(Task instructions):
Below are records; reproduce exactly the lines from the first through the one containing "You are a computer-use agent. The".
*** Entries shown Section Begins ***
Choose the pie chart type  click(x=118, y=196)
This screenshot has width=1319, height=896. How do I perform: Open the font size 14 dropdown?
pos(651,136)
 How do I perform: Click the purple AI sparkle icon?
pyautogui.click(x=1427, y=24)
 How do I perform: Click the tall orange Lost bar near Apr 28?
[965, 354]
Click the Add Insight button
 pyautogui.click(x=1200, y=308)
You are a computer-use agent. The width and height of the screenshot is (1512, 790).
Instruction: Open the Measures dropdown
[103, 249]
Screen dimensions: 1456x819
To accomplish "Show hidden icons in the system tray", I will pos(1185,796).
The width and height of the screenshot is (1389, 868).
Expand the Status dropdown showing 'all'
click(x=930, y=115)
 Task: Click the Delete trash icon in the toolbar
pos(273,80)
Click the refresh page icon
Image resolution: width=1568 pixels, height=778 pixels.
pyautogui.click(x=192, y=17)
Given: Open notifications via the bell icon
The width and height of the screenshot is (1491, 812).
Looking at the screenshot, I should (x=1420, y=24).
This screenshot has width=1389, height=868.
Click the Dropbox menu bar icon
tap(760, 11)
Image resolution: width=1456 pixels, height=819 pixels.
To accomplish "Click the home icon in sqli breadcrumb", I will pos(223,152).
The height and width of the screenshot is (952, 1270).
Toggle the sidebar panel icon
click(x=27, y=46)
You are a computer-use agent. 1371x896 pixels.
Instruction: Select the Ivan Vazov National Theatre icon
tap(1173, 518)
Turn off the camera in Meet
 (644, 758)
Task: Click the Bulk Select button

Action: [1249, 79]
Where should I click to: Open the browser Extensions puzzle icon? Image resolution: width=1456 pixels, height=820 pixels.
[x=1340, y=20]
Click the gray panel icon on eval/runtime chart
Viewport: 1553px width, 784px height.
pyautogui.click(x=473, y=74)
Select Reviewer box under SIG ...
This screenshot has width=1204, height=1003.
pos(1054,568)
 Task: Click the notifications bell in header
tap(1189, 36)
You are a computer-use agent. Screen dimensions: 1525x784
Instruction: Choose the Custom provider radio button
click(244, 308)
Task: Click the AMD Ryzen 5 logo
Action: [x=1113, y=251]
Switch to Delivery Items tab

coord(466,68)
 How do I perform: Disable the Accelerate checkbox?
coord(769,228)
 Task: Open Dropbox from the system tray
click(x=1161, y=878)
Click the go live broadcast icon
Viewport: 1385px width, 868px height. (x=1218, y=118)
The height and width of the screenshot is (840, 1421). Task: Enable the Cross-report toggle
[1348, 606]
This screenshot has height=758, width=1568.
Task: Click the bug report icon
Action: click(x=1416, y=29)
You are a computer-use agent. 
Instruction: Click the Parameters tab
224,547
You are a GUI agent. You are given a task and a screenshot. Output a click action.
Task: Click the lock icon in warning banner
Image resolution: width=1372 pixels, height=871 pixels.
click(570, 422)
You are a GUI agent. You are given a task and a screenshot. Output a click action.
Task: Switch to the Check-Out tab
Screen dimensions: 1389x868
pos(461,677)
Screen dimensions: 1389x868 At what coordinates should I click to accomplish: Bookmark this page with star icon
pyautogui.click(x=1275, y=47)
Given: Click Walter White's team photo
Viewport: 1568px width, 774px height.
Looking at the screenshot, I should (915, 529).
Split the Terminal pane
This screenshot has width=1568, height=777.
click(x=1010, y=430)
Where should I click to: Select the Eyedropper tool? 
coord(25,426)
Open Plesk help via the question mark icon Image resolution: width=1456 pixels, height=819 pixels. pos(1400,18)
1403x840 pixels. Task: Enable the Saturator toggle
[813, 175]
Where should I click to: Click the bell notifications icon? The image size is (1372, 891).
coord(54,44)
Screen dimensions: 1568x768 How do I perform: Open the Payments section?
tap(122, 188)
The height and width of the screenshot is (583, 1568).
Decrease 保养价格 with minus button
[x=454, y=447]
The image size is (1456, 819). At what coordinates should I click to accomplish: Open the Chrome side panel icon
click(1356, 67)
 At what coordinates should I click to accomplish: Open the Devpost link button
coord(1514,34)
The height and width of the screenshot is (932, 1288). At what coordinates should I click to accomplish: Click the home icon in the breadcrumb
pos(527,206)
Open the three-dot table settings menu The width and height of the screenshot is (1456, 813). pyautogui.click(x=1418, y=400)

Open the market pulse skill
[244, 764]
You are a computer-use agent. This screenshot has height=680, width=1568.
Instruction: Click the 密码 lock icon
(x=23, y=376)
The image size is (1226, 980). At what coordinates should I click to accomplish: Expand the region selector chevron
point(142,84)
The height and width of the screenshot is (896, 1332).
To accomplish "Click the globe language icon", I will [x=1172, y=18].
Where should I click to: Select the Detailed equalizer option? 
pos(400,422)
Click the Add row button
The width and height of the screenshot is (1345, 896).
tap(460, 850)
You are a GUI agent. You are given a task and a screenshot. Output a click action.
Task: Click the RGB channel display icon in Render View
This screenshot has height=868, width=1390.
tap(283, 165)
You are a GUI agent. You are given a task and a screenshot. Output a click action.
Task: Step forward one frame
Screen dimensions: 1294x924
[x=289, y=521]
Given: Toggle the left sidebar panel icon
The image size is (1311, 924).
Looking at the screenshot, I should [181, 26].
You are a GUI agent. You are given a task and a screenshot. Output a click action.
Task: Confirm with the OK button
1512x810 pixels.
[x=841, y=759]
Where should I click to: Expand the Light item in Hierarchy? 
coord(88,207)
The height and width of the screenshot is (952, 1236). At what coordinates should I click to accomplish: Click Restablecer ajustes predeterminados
*** Entries shown Section Ends ***
(Output of the task):
Choose the pie chart type  click(x=118, y=196)
This screenshot has width=1319, height=896. How do I perform: Open the font size 14 dropdown?
pos(651,136)
 How do I perform: Click the purple AI sparkle icon?
pyautogui.click(x=1427, y=24)
 How do I perform: Click the tall orange Lost bar near Apr 28?
[965, 354]
Click the Add Insight button
 pyautogui.click(x=1200, y=308)
You are a computer-use agent. The width and height of the screenshot is (1512, 790).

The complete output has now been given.